I have always had a soft spot for Mr Aitken. I would (would still) buy him a drink, though like most people seriously interested in power, money or both he is abstemious in his habits. I would even lend him a book, a more stringent test of my regard. What I would not do is lend him any money, in the unlikely event of his having an eye on the, to him, tiny sums at my disposal. I should certainly not put my name to any document he might present to me, saying: "Kindly sign this piece of paper - a complete formality, I assure you - while I put on my running shoes."

In short, I am not greatly surprised at what has happened over the past week or so. Certainly it would not have happened if it had not been for the Guardian's persistence, Ms Wendy Harris's diligence and a fair amount of luck. But that Mr Aitken thought he could get away with it does not surprise me in the least, any more than it did that he thought he could be simultaneously a churchwarden and what the Prayer Book calls an open and notorious evil liver.

Truly, whom the gods wish to destroy they first make initiate an action for defamation in the High Court: Oscar Wilde ... Jonathan Aitken ... Michael Meacher, who, however, suffered only removal from the National Executive of the Labour Party and the subsequent fate of being the only elected member of the Shadow Cabinet to be denied a place in the real one by Mr Tony Blair. Mr Aitken has suffered more, though certainly not as much as Wilde did.
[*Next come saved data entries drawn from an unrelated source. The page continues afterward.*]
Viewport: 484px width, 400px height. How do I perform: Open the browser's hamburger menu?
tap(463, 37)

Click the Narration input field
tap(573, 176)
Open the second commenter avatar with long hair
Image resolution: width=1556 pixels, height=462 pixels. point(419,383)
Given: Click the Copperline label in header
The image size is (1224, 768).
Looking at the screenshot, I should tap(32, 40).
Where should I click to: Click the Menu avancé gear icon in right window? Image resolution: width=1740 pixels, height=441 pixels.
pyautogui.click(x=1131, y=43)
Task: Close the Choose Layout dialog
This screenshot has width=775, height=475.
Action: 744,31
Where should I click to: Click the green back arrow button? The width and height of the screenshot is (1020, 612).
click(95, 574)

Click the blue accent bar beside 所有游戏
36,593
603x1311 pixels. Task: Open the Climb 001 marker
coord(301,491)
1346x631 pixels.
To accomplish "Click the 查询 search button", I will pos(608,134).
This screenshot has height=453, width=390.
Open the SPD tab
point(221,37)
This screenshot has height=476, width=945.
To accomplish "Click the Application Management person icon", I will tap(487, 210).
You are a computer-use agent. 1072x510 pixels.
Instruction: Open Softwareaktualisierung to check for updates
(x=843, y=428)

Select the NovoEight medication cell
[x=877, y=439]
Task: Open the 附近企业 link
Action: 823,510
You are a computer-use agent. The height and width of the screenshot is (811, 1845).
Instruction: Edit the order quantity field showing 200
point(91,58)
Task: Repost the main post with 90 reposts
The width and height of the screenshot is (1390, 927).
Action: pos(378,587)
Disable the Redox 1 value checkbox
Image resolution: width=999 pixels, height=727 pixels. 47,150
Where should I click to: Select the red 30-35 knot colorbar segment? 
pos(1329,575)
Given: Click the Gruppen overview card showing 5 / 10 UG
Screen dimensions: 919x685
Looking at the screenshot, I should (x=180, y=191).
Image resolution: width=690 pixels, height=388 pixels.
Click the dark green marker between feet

But we should try to see matters in proportion. When a politician is disgraced, the newspapers always exaggerate the height from which he fell. Thus when his case is resurrected for the umpteenth time, Mr John Profumo is now invariably described as a "possible future leader of his party". He was not that at all. He was regarded by his contemporaries as lucky to have become Secretary for War. Even allowing for the Conservative predilection for choosing the unlikeliest characters to lead them - Lord Home, Lady Thatcher, Mr John Major, Mr William Hague - Mr Profumo would have been a long shot. So would Mr Aitken.

This is not to say that his contribution to politics has been negligble. He has written two good books, one on official secrecy, the other on Richard Nixon. In the case which inspired the first of these works he behaved bravely and, as a journalist, correctly. The chairman of the Yorkshire constituency where he was a candidate lent him a document showing that the 1966 Labour government's involvement in the Nigerian civil war was greater than ministers liked to pretend. Mr Aitken copied it and supplied it to Hugh Fraser MP, with whose wife Lady Antonia he had an affair, and to the editor of the Sunday Telegraph, whose own wife, as far as we know, remained safe from Mr Aitken's attentions. The paper duly published the document. The editor and Mr Aitken were then prosecuted under the Offical Secrets Acts on the insistance of the Labour Attorney Sir Elwyn Jones, who had begun his political life as a fellow-traveller and ended it as an even more conservative Lord Chancellor than Lord Hailsham. Mr Aitken resigned his candidacy not because he had betrayed his local chairman but because he faced prosecution.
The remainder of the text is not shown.